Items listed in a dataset
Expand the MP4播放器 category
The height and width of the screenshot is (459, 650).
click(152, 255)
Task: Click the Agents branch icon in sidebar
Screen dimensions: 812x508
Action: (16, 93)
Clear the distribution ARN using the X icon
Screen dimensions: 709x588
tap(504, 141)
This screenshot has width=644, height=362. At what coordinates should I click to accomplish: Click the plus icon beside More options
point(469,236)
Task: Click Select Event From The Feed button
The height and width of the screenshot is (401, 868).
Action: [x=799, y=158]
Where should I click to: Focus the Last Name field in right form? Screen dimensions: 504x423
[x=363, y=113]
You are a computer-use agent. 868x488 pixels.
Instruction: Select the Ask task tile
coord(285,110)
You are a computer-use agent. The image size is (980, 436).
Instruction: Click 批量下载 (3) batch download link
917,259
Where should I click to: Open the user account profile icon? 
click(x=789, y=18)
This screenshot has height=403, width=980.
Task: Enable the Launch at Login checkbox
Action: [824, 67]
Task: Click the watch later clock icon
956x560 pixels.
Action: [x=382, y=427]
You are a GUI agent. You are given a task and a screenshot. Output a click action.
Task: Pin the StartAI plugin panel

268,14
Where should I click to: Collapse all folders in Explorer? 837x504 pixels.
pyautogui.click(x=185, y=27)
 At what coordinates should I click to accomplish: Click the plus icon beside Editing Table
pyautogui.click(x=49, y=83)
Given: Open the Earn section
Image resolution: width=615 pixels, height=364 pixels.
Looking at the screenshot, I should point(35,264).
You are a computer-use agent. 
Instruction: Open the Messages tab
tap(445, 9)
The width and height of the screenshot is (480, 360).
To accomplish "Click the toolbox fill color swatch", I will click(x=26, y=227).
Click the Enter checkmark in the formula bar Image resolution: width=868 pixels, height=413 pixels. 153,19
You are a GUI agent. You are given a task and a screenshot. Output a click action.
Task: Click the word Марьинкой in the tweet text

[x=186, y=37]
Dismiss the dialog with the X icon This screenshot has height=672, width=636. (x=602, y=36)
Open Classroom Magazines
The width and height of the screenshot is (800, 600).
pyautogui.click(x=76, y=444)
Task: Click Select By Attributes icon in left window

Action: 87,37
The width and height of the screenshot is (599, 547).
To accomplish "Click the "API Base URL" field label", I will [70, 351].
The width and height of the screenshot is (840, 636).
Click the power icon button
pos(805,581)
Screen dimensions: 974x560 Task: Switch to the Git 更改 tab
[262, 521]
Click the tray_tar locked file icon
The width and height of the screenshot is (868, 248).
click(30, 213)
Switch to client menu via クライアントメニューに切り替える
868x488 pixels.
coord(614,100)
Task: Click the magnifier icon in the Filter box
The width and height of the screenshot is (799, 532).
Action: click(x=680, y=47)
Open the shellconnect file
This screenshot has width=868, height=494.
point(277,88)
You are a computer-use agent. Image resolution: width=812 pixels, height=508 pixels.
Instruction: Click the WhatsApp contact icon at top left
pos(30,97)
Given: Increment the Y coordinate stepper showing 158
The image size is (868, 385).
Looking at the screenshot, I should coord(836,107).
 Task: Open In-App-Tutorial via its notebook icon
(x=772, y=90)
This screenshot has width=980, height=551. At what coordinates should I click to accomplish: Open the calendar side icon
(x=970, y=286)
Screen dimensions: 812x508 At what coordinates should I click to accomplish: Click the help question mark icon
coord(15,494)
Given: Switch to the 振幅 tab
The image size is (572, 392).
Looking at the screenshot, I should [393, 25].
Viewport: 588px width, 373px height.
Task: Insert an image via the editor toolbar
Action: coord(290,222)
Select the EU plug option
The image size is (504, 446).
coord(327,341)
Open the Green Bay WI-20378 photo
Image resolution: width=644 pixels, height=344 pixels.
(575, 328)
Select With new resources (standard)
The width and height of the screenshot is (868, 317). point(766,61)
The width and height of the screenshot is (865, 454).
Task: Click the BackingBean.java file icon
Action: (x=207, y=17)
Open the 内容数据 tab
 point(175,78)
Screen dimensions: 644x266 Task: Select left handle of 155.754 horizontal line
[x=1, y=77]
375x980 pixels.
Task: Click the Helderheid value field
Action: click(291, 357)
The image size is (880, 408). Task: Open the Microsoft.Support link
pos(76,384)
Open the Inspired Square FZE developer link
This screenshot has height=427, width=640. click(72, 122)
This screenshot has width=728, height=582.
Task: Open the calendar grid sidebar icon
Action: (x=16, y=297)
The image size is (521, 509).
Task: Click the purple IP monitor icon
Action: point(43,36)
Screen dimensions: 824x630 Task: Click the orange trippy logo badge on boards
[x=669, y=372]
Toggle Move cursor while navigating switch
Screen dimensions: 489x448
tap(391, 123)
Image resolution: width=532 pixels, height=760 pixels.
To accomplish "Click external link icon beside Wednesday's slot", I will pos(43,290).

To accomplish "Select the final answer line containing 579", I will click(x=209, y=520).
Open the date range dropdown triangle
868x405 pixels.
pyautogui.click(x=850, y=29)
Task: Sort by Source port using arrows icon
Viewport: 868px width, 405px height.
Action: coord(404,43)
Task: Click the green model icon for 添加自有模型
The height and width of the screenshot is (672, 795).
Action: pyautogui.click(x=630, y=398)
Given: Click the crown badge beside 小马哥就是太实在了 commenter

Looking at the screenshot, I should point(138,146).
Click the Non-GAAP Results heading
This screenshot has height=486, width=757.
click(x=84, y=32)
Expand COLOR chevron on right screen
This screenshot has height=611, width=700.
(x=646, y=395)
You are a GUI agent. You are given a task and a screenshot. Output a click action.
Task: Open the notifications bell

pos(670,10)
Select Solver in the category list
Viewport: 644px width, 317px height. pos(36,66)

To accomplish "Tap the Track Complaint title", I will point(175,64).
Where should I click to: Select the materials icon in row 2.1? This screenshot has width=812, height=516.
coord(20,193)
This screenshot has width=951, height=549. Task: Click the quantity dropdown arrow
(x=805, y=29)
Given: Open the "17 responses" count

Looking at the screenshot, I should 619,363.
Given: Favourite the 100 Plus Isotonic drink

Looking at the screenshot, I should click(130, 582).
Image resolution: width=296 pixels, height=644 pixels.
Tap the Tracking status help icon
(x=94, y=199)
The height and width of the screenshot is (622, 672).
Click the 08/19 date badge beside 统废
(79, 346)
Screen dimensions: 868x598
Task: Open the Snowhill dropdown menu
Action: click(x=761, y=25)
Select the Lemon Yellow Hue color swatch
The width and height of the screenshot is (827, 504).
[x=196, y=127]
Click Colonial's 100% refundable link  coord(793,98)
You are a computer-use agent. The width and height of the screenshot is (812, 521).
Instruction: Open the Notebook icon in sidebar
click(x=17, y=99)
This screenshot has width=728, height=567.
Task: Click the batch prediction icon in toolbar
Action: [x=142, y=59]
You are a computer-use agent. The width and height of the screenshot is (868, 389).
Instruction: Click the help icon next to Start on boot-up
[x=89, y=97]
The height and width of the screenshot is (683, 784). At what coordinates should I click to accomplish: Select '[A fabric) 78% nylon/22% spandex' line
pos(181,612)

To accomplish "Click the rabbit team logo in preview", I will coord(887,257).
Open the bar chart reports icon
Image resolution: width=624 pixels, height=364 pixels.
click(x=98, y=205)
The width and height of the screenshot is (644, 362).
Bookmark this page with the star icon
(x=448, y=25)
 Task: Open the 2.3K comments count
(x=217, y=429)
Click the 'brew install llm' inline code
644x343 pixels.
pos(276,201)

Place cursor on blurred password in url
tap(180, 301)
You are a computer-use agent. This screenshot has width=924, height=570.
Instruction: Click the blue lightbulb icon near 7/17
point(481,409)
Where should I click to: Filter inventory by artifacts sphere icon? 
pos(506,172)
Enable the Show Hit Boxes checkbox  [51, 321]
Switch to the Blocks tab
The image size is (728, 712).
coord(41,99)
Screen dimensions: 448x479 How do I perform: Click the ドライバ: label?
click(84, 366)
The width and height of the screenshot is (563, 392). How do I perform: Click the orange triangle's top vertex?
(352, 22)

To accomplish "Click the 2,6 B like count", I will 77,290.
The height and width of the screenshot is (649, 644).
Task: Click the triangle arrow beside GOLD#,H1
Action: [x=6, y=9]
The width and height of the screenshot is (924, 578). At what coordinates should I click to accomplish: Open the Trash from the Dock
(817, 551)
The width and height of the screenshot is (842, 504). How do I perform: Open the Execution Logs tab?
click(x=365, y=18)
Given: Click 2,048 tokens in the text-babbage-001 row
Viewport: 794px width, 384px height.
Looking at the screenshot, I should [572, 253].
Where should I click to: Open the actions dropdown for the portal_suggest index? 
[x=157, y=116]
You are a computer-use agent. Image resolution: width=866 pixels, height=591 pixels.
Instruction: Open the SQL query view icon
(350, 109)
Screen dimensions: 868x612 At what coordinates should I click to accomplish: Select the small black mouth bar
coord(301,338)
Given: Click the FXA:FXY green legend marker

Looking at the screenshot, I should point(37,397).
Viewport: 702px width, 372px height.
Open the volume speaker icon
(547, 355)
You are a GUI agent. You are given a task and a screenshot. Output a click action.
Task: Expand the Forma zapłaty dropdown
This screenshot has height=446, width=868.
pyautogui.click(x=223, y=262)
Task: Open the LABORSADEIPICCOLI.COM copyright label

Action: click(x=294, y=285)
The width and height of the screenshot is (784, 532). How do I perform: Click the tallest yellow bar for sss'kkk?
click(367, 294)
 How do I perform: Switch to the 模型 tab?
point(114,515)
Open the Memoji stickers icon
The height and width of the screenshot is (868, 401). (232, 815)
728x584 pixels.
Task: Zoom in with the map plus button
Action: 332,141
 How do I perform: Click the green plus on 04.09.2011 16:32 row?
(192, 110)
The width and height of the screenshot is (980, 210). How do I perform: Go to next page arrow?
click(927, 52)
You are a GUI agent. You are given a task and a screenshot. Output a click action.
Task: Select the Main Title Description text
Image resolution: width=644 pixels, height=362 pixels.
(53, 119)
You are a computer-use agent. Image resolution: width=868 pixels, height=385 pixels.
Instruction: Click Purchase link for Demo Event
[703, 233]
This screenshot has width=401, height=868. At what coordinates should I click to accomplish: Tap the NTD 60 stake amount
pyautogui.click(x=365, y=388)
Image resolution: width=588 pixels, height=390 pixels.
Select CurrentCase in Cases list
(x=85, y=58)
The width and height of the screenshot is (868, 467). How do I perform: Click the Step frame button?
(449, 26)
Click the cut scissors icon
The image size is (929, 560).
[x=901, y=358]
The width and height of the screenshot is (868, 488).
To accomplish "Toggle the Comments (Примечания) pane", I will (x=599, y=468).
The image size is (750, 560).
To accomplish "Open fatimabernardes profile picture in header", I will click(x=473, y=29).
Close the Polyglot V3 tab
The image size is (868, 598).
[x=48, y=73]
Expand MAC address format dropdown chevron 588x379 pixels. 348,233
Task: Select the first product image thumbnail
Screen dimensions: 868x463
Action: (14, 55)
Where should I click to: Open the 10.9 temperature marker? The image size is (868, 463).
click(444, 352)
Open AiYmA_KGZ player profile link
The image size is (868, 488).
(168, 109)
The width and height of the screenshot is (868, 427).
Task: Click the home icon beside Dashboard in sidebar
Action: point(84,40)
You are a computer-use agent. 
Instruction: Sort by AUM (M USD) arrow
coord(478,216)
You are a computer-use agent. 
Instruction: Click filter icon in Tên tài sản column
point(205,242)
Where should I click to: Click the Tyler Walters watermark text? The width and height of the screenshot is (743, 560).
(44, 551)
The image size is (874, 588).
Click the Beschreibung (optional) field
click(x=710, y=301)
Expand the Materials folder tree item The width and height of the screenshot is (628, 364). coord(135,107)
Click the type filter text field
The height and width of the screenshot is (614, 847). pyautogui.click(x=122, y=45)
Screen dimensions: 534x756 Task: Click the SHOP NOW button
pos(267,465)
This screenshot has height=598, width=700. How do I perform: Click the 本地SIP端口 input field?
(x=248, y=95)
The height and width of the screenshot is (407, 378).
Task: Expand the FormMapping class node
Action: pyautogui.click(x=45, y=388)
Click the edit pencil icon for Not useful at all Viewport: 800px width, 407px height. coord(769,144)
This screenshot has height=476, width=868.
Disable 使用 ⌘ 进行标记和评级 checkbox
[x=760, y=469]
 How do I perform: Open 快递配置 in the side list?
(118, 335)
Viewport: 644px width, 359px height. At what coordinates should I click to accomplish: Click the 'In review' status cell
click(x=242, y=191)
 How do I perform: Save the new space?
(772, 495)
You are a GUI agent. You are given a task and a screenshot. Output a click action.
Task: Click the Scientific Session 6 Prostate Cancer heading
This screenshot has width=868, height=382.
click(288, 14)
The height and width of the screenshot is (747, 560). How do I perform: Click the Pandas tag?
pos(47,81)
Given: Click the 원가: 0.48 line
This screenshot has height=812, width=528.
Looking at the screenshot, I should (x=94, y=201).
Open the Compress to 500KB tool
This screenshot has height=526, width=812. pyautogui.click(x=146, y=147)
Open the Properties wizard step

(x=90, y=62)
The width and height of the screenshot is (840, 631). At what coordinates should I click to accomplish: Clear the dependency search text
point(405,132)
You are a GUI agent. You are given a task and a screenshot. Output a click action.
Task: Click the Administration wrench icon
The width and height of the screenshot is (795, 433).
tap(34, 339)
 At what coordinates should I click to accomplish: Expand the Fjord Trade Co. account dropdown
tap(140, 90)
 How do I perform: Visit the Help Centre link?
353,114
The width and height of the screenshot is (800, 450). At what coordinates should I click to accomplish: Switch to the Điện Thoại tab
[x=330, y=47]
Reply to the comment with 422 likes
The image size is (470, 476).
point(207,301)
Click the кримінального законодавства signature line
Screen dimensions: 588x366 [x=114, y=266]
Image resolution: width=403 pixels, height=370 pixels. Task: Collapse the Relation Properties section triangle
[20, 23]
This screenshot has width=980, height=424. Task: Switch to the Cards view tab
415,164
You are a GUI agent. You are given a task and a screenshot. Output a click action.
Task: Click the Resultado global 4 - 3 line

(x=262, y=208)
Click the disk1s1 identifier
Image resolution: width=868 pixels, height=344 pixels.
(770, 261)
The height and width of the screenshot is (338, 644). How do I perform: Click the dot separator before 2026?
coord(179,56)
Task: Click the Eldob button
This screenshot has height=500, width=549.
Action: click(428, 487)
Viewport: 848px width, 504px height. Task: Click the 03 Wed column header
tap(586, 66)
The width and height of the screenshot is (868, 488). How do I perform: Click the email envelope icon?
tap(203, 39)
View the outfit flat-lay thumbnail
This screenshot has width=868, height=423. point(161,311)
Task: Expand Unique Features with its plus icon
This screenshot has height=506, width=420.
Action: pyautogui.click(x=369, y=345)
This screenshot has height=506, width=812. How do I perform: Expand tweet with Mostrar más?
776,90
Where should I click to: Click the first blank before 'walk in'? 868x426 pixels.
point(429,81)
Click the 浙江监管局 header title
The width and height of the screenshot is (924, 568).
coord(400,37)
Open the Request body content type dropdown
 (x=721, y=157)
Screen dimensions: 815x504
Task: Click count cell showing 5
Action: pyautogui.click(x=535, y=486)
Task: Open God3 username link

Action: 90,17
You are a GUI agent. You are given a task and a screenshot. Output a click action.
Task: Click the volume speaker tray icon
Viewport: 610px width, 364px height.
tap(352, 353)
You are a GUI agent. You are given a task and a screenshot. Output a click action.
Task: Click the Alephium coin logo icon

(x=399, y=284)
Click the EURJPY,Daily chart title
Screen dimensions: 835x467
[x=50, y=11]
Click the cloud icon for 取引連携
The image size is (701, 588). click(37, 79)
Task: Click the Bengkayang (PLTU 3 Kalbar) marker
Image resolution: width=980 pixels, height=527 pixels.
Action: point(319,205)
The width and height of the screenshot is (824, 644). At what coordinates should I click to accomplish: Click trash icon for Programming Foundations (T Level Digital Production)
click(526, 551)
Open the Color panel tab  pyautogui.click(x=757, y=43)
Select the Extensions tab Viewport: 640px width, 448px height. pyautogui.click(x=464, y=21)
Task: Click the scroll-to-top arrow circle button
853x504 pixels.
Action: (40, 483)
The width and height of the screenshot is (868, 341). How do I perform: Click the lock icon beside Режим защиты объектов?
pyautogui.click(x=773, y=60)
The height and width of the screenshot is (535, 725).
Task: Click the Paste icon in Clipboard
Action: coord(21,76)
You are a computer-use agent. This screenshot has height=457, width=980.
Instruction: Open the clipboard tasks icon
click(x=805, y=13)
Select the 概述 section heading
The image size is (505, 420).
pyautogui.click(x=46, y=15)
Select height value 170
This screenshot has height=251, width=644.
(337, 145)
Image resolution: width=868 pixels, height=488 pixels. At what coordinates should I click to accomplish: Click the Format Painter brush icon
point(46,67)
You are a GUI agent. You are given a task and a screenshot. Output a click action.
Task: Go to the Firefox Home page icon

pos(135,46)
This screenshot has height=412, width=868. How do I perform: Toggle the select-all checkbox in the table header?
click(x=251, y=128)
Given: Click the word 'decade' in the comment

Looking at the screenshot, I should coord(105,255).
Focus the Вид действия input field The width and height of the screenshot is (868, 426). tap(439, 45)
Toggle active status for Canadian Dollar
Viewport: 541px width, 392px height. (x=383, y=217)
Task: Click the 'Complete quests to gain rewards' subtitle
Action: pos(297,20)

◆ Aim of the task
Start with the line above that contains "The width and height of the screenshot is (868, 488). How" and stop after the line that contains "Open the Color". Output those lines exactly, and only those.

◆ Finished exercise
The width and height of the screenshot is (868, 488). How do I perform: Click the email envelope icon?
tap(203, 39)
View the outfit flat-lay thumbnail
This screenshot has width=868, height=423. point(161,311)
Task: Expand Unique Features with its plus icon
This screenshot has height=506, width=420.
Action: pyautogui.click(x=369, y=345)
This screenshot has height=506, width=812. How do I perform: Expand tweet with Mostrar más?
776,90
Where should I click to: Click the first blank before 'walk in'? 868x426 pixels.
point(429,81)
Click the 浙江监管局 header title
The width and height of the screenshot is (924, 568).
coord(400,37)
Open the Request body content type dropdown
 (x=721, y=157)
Screen dimensions: 815x504
Task: Click count cell showing 5
Action: pyautogui.click(x=535, y=486)
Task: Open God3 username link

Action: 90,17
You are a GUI agent. You are given a task and a screenshot. Output a click action.
Task: Click the volume speaker tray icon
Viewport: 610px width, 364px height.
tap(352, 353)
You are a GUI agent. You are given a task and a screenshot. Output a click action.
Task: Click the Alephium coin logo icon

(x=399, y=284)
Click the EURJPY,Daily chart title
Screen dimensions: 835x467
[x=50, y=11]
Click the cloud icon for 取引連携
The image size is (701, 588). click(37, 79)
Task: Click the Bengkayang (PLTU 3 Kalbar) marker
Image resolution: width=980 pixels, height=527 pixels.
Action: point(319,205)
The width and height of the screenshot is (824, 644). At what coordinates should I click to accomplish: Click trash icon for Programming Foundations (T Level Digital Production)
click(526, 551)
Open the Color panel tab  pyautogui.click(x=757, y=43)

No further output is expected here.